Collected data
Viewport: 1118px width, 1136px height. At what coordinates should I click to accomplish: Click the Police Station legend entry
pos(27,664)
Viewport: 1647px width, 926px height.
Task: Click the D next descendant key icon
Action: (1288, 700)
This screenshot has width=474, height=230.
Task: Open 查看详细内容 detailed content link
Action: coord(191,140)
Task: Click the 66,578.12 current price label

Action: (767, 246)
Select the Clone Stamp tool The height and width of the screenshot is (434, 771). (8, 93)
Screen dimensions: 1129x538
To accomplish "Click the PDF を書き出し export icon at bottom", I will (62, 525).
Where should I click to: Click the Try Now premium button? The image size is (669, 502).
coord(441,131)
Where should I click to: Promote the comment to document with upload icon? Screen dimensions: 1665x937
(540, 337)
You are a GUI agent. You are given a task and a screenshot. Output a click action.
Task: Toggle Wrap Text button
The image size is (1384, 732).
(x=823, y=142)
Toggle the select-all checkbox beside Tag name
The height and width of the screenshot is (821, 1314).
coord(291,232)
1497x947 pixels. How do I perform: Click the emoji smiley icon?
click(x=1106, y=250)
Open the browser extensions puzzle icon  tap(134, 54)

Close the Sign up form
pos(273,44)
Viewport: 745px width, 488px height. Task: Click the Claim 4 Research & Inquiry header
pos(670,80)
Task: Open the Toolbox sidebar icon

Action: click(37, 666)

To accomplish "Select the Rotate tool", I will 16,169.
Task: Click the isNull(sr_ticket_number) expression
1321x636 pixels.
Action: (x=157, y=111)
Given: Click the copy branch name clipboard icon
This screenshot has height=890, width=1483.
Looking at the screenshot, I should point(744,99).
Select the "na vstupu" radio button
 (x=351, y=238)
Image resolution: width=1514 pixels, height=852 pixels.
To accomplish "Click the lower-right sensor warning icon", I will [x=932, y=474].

- Directions for this task:
Copy each line of the records containing the string "Toggle".

- Solution for this exercise:
Task: Toggle Wrap Text button
Toggle the select-all checkbox beside Tag name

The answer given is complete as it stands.